THE PROBLEM
Edit the data below by replacing "Home page" with "Start page" and leaving everything else unchanged. Leave the pictures out of your answer.

***** PROVIDED ENTRIES

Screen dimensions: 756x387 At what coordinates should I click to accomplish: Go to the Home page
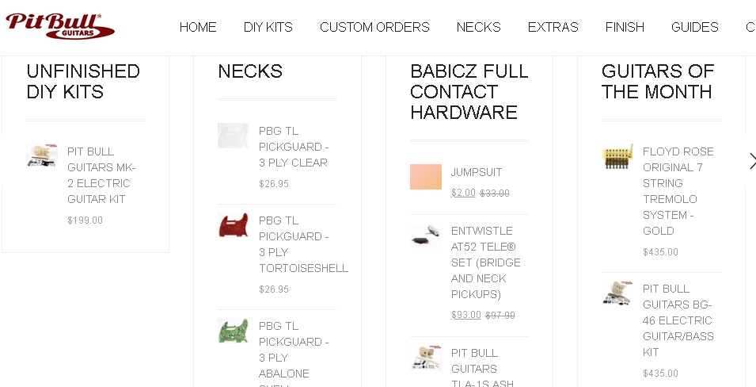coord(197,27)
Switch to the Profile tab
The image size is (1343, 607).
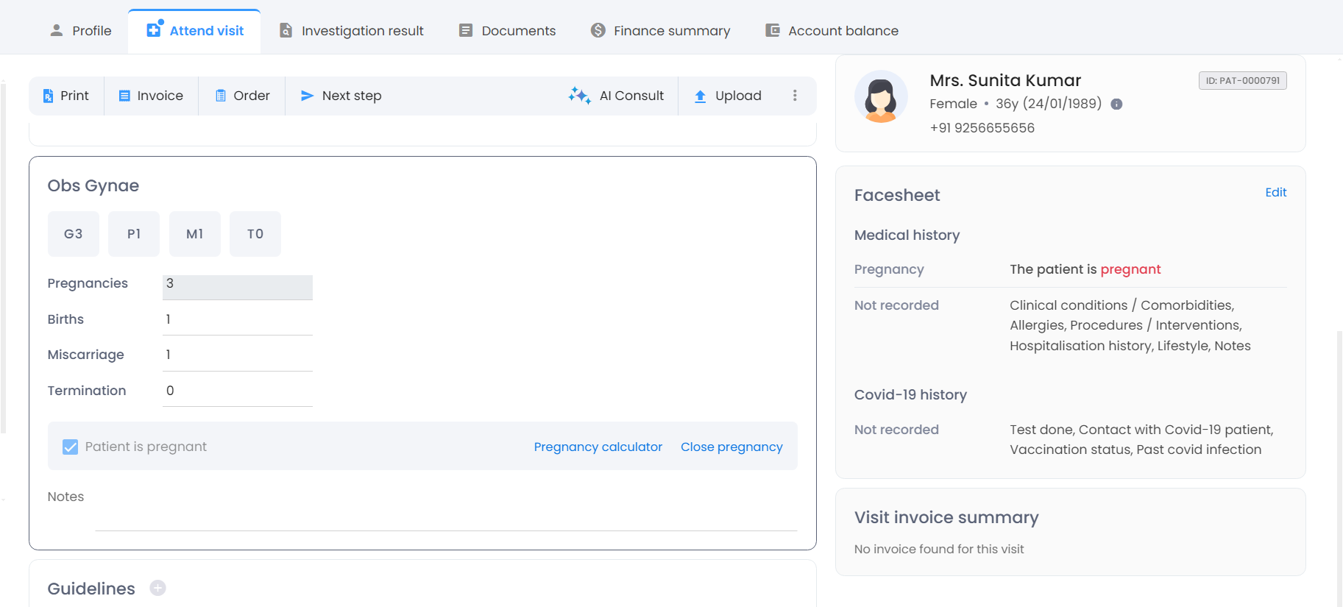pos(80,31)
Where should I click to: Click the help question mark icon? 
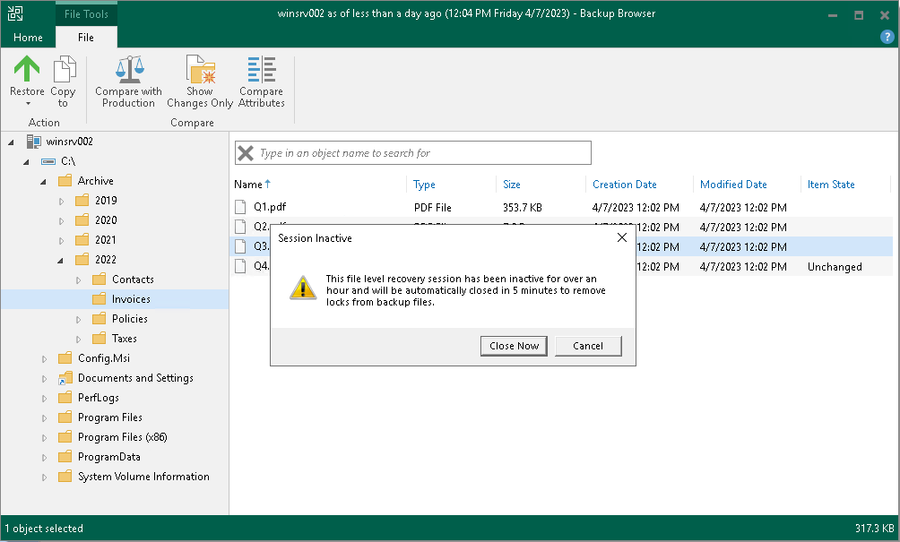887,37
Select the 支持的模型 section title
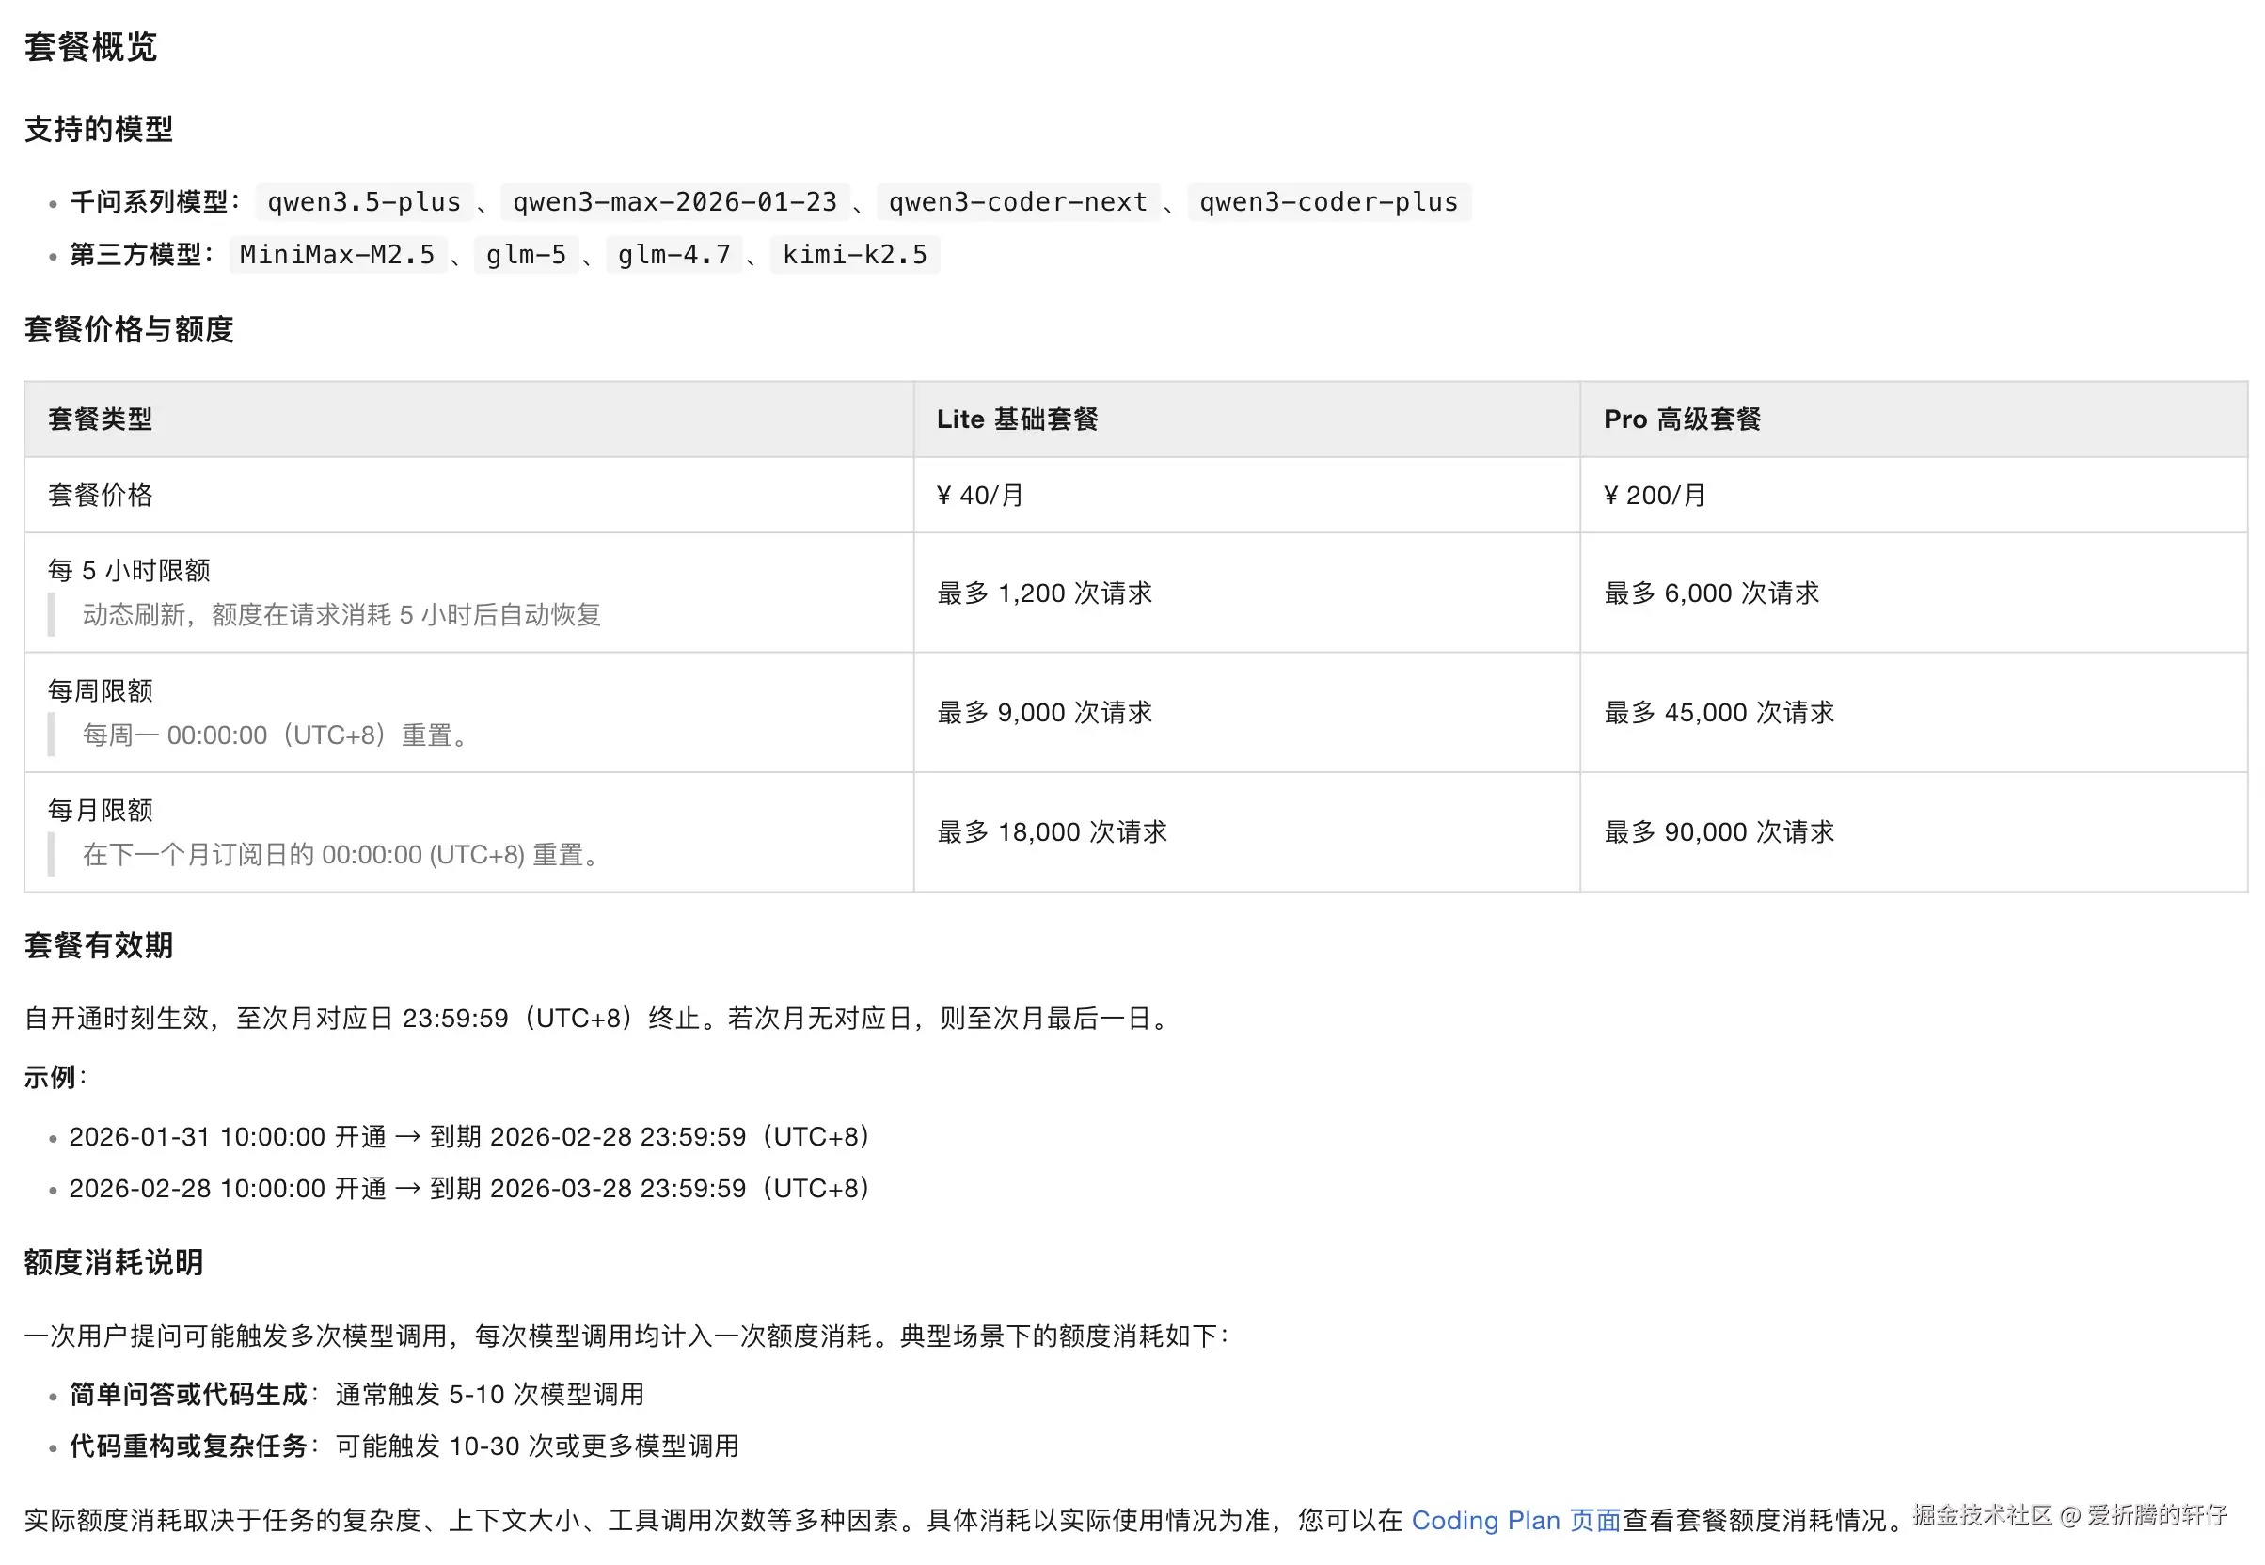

**********

ANSWER TO THIS EXERCISE
Screen dimensions: 756x387 At what coordinates should I click to accomplish: Go to the Start page
coord(197,27)
Switch to the Profile tab
The image size is (1343, 607).
pos(80,31)
Where should I click to: Click the help question mark icon? 
887,37
Select the 支持的模型 section title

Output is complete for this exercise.